_Set task A_
List every task that the data scientist job posting says the foundation models will later be fine-tuned for.
_Set task B_
Reproduce the part of the data scientist job posting that begins at the words "- Develop transfer" and ends after "audio, imagery, etc.".

_Excerpt provided_
===============

Data Scientist
SGF Global Inc
Temporary | Full-time | Contract
Houston, TX
Job description
Job Title: Data Scientist
Location: Houston, TX
Salary: $130,000 – $210,000
Employment Type: W2 Contract (12‑month duration)
Work Model: Onsite/Hybrid as required
Position Overview
We are seeking a highly skilled Data Scientist to build, train, and deploy large‑scale self‑supervised “foundation” models for time‑series, sensor, multimodal, and industrial scientific data. This role focuses on developing advanced deep learning architectures capable of learning rich representations from high‑dimensional sequential signals, later fine‑tuned for tasks such as:
- Anomaly/event detection
- Predictive maintenance
- Forecasting
- Classification
- Multi‑sensor fusion
- Industrial/scientific modeling
This is a high‑impact, research‑driven role working with large datasets, complex sensor modalities, and distributed training infrastructure.
Key Responsibilities
1. Foundation Model Development
- Build and train self‑supervised and semi-supervised foundation models for time‑series and multimodal data
- Fine‑tune large models for domain‑specific tasks
- Apply contrastive learning, masked modeling, temporal predictive coding, multimodal alignment, etc.
- Develop transfer learning, adapter, and prompt‑based strategies for rapid downstream adaptation
2. Data & Signal Processing
- Process, augment, and engineer features for univariate/multivariate time‑series datasets
- Analyze IoT sensor streams, industrial vibration/temperature data, audio, imagery, etc.
- Perform sampling, synchronization, denoising, artifact removal, and sensor quality checks
- Integrate time series with images, structured data, audio, and text
3. Advanced Machine Learning & Architectures
- Build models using:
- RNNs / GRU / LSTMs
- TCNs
- 1D/2D/3D CNNs
- Transformers (BERT, ViT, TimeSFormer)
- Graph Neural Networks
- Diffusion / generative architectures
- Multi‑modal encoders and fusion models
- Evaluate model performance using:
- MSE, RMSE, R²
- F1, AUC, Precision/Recall
- DTW, correlation, similarity metrics
- IoU and event‑based segmentation metrics
4. Software Engineering & Infrastructure
- Build production‑ready pipelines for ingesting, cleaning, segmenting, and aligning large‑scale multi‑sensor datasets
- Develop in:
- Python (NumPy, Pandas, SciPy)

===============

_Record set_
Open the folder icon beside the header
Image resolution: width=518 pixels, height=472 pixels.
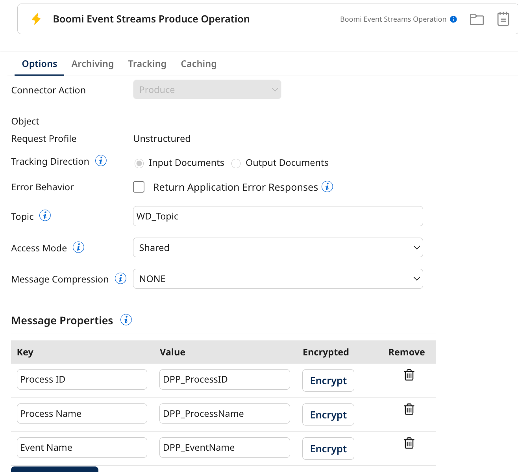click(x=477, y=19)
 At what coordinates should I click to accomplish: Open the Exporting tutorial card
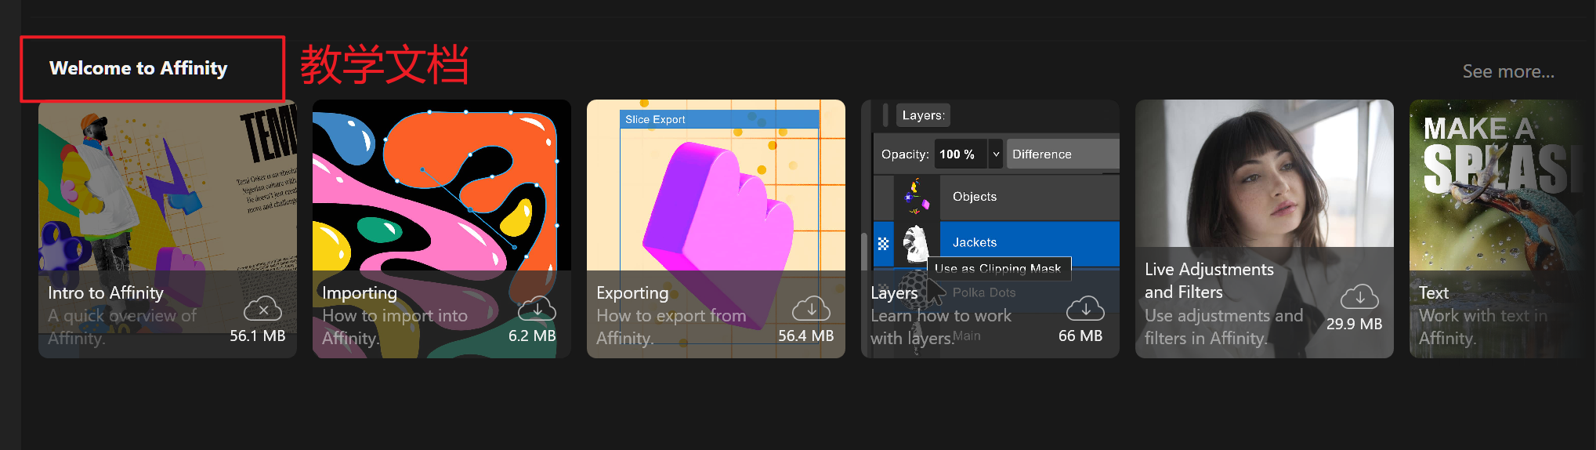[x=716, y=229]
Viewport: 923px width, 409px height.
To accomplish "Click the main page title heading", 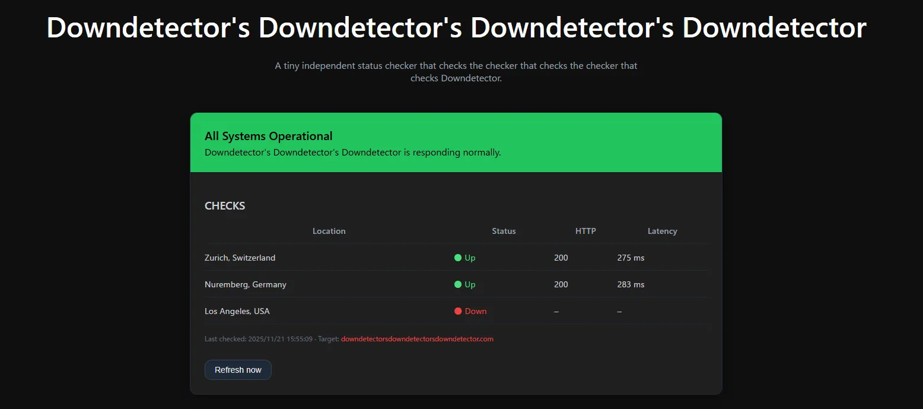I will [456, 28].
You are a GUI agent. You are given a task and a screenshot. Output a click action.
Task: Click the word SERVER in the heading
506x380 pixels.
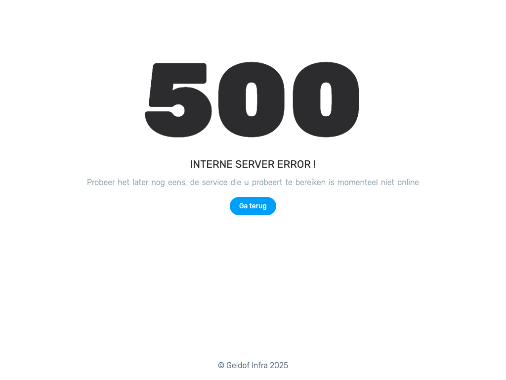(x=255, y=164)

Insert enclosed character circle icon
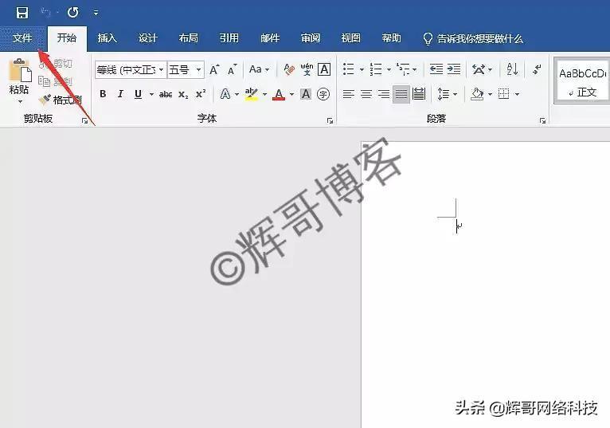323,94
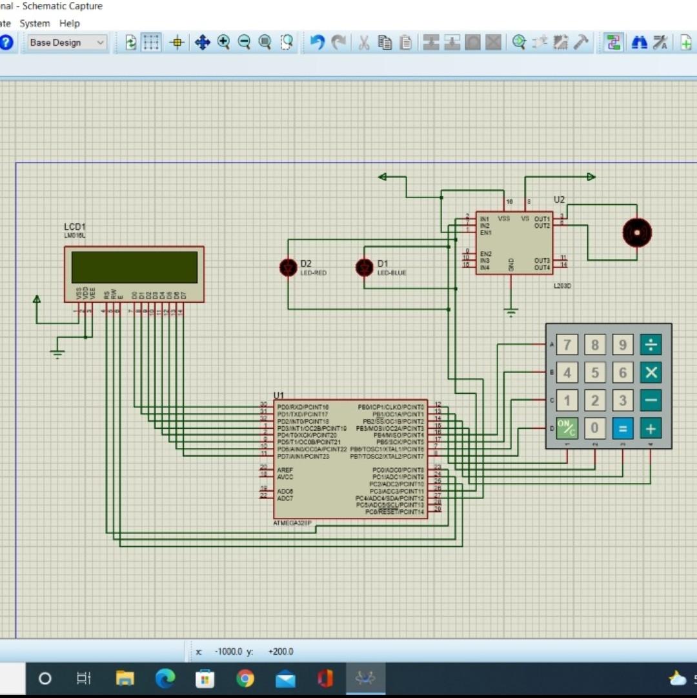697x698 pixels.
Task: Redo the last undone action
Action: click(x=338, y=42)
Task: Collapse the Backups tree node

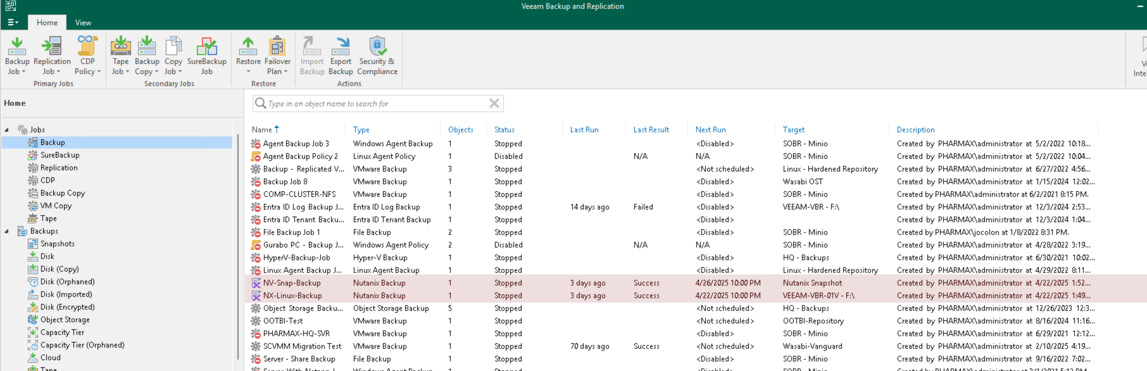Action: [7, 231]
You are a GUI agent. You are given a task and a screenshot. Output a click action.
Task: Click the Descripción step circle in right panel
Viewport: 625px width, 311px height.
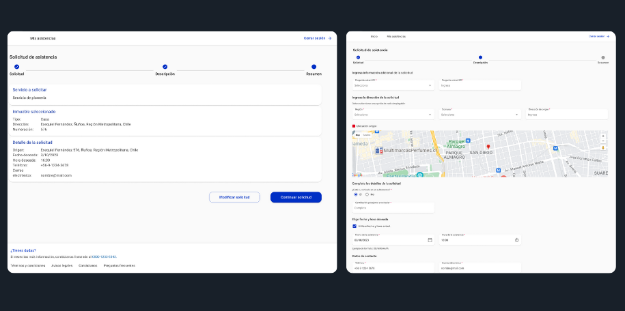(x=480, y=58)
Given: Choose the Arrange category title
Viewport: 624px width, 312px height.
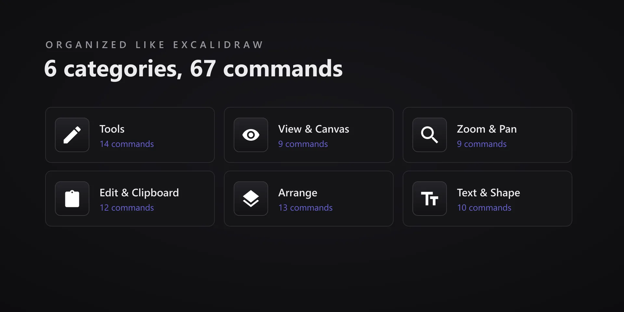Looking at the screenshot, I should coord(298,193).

===============

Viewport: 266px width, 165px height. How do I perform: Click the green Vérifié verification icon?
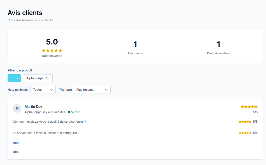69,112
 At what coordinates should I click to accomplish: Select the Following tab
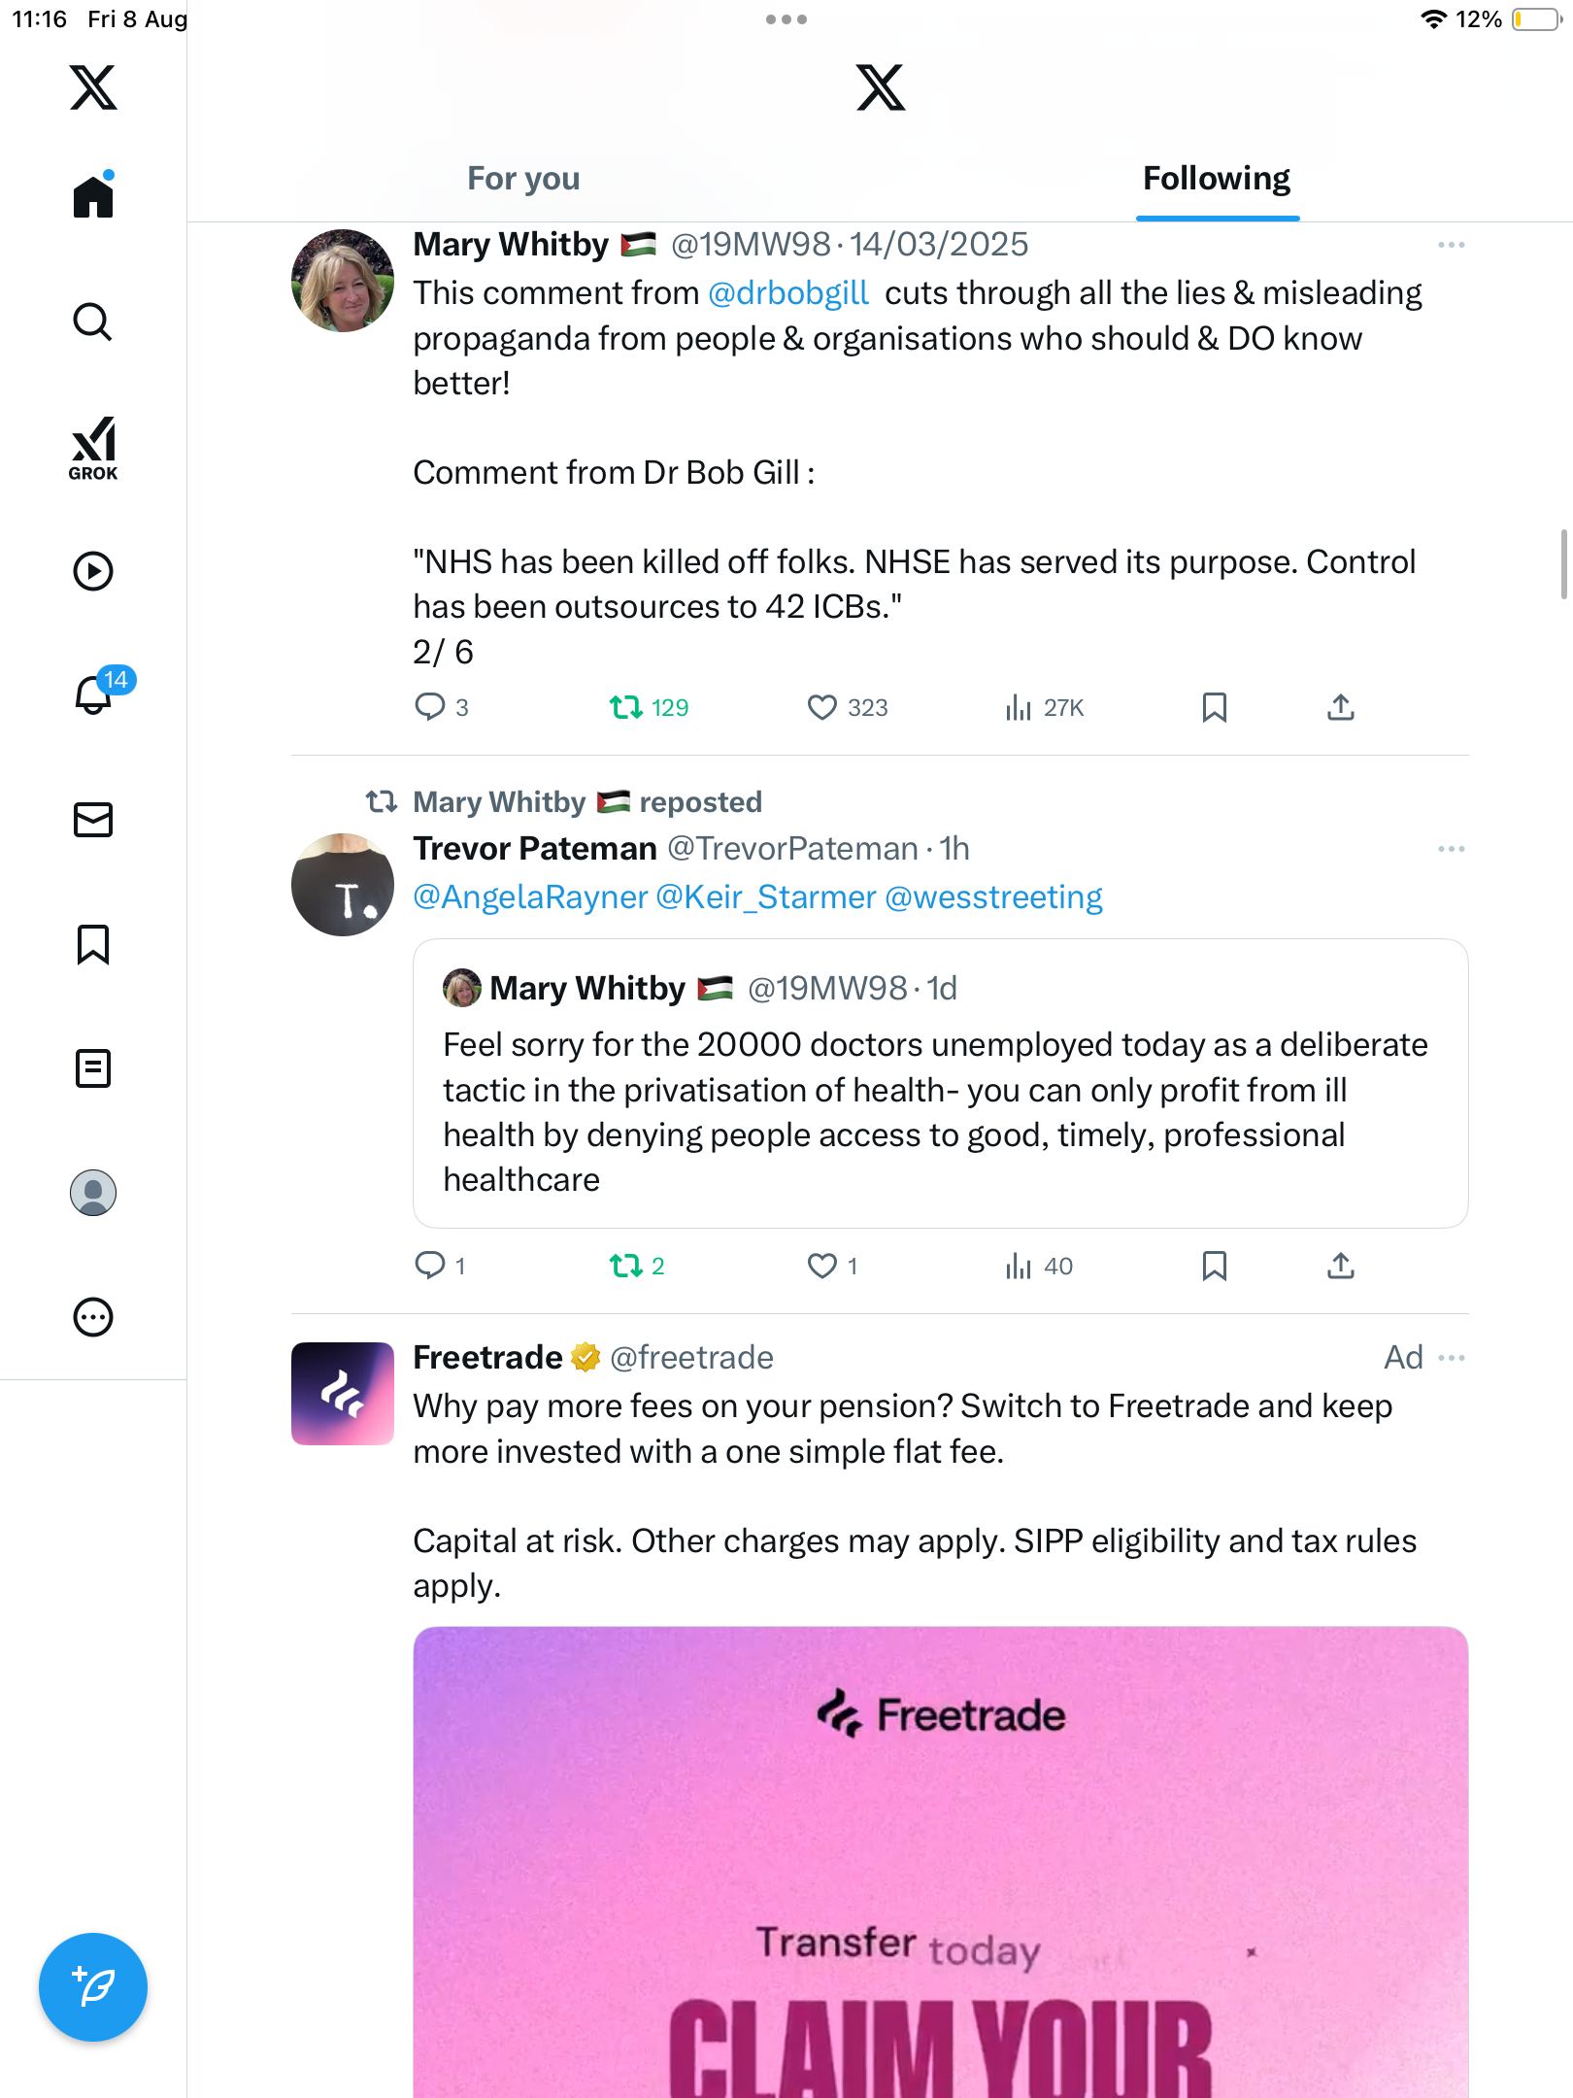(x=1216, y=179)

===============

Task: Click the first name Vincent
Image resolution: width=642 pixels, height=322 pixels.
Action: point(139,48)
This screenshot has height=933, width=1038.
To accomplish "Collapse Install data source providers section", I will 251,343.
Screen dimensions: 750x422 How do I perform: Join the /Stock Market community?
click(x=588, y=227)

===============

_Complete output A_
- Anomaly/event detection
- Predictive maintenance
- Forecasting
- Classification
- Multi‑sensor fusion
- Industrial/scientific modeling

_Complete output B_
- Develop transfer learning, adapter, and prompt‑based strategies for rapid downstream adaptation
2. Data & Signal Processing
- Process, augment, and engineer features for univariate/multivariate time‑series datasets
- Analyze IoT sensor streams, industrial vibration/temperature data, audio, imagery, etc.